> [To do]:
Nothing should differ between your output and the entries below.

***** Supplied records *****

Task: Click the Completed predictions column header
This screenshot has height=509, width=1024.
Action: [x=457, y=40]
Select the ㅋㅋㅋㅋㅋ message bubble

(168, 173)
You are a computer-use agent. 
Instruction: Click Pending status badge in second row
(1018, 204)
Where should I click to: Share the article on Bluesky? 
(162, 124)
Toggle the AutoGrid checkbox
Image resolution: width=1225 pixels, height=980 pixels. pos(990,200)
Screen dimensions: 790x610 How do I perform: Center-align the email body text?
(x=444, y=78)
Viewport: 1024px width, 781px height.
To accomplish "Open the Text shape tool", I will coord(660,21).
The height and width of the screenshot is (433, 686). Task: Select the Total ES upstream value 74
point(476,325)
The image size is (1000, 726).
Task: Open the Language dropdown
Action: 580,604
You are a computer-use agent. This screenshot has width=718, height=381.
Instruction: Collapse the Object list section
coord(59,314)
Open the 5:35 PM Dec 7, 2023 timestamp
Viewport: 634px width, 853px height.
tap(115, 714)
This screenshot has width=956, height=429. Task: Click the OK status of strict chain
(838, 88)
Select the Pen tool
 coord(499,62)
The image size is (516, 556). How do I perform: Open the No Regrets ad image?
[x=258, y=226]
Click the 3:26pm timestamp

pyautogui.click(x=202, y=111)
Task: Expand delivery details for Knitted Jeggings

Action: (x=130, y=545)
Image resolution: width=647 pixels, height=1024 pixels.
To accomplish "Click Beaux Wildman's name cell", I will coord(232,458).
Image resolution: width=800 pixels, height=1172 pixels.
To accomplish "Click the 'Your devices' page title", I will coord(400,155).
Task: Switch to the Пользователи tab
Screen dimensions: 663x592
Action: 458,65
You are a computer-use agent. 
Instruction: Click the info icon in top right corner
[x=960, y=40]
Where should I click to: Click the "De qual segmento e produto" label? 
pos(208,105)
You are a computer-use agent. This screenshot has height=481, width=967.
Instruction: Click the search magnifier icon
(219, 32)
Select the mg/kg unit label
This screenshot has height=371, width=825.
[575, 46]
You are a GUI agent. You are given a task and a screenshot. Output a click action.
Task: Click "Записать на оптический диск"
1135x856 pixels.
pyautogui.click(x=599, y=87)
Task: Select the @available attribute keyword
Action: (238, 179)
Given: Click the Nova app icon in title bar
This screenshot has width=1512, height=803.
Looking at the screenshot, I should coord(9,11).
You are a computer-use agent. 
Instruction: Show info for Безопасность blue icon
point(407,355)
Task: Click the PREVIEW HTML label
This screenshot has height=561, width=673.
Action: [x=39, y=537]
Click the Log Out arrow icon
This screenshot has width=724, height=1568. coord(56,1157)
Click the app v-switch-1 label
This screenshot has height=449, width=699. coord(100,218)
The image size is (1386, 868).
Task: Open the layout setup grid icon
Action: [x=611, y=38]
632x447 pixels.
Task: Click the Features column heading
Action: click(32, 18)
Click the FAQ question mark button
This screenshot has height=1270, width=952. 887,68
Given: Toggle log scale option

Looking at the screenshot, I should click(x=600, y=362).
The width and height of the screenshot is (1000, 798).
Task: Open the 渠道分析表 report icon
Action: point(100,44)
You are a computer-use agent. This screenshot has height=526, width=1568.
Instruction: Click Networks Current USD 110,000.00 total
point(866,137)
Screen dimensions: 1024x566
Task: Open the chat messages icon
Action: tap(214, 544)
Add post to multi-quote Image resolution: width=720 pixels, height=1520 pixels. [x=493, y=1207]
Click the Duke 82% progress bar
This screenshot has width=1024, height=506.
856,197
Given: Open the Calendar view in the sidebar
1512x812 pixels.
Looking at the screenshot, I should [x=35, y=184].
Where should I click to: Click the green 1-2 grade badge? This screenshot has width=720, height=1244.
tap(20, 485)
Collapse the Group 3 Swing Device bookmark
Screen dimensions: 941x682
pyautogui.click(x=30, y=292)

*****

> [Result of the task]:
Task: Click the Completed predictions column header
This screenshot has height=509, width=1024.
Action: [x=457, y=40]
Select the ㅋㅋㅋㅋㅋ message bubble

(168, 173)
You are a computer-use agent. 
Instruction: Click Pending status badge in second row
(1018, 204)
Where should I click to: Share the article on Bluesky? 
(162, 124)
Toggle the AutoGrid checkbox
Image resolution: width=1225 pixels, height=980 pixels. pos(990,200)
Screen dimensions: 790x610 How do I perform: Center-align the email body text?
(x=444, y=78)
Viewport: 1024px width, 781px height.
To accomplish "Open the Text shape tool", I will coord(660,21).
The height and width of the screenshot is (433, 686). Task: Select the Total ES upstream value 74
point(476,325)
The image size is (1000, 726).
Task: Open the Language dropdown
Action: 580,604
You are a computer-use agent. This screenshot has width=718, height=381.
Instruction: Collapse the Object list section
coord(59,314)
Open the 5:35 PM Dec 7, 2023 timestamp
Viewport: 634px width, 853px height.
tap(115, 714)
This screenshot has width=956, height=429. Task: Click the OK status of strict chain
(838, 88)
Select the Pen tool
 coord(499,62)
The image size is (516, 556). How do I perform: Open the No Regrets ad image?
[x=258, y=226]
Click the 3:26pm timestamp

pyautogui.click(x=202, y=111)
Task: Expand delivery details for Knitted Jeggings

Action: (x=130, y=545)
Image resolution: width=647 pixels, height=1024 pixels.
To accomplish "Click Beaux Wildman's name cell", I will coord(232,458).
Image resolution: width=800 pixels, height=1172 pixels.
To accomplish "Click the 'Your devices' page title", I will coord(400,155).
Task: Switch to the Пользователи tab
Screen dimensions: 663x592
Action: 458,65
You are a computer-use agent. 
Instruction: Click the info icon in top right corner
[x=960, y=40]
Where should I click to: Click the "De qual segmento e produto" label? 
pos(208,105)
You are a computer-use agent. This screenshot has height=481, width=967.
Instruction: Click the search magnifier icon
(219, 32)
Select the mg/kg unit label
This screenshot has height=371, width=825.
[575, 46]
You are a GUI agent. You are given a task and a screenshot. Output a click action.
Task: Click "Записать на оптический диск"
1135x856 pixels.
pyautogui.click(x=599, y=87)
Task: Select the @available attribute keyword
Action: (238, 179)
Given: Click the Nova app icon in title bar
This screenshot has width=1512, height=803.
Looking at the screenshot, I should coord(9,11).
You are a computer-use agent. 
Instruction: Show info for Безопасность blue icon
point(407,355)
Task: Click the PREVIEW HTML label
This screenshot has height=561, width=673.
Action: [x=39, y=537]
Click the Log Out arrow icon
This screenshot has width=724, height=1568. coord(56,1157)
Click the app v-switch-1 label
This screenshot has height=449, width=699. coord(100,218)
The image size is (1386, 868).
Task: Open the layout setup grid icon
Action: [x=611, y=38]
632x447 pixels.
Task: Click the Features column heading
Action: click(32, 18)
Click the FAQ question mark button
This screenshot has height=1270, width=952. 887,68
Given: Toggle log scale option

Looking at the screenshot, I should click(x=600, y=362).
The width and height of the screenshot is (1000, 798).
Task: Open the 渠道分析表 report icon
Action: point(100,44)
You are a computer-use agent. This screenshot has height=526, width=1568.
Instruction: Click Networks Current USD 110,000.00 total
point(866,137)
Screen dimensions: 1024x566
Task: Open the chat messages icon
Action: tap(214, 544)
Add post to multi-quote Image resolution: width=720 pixels, height=1520 pixels. [x=493, y=1207]
Click the Duke 82% progress bar
This screenshot has width=1024, height=506.
856,197
Given: Open the Calendar view in the sidebar
1512x812 pixels.
Looking at the screenshot, I should [x=35, y=184].
Where should I click to: Click the green 1-2 grade badge? This screenshot has width=720, height=1244.
tap(20, 485)
Collapse the Group 3 Swing Device bookmark
Screen dimensions: 941x682
pyautogui.click(x=30, y=292)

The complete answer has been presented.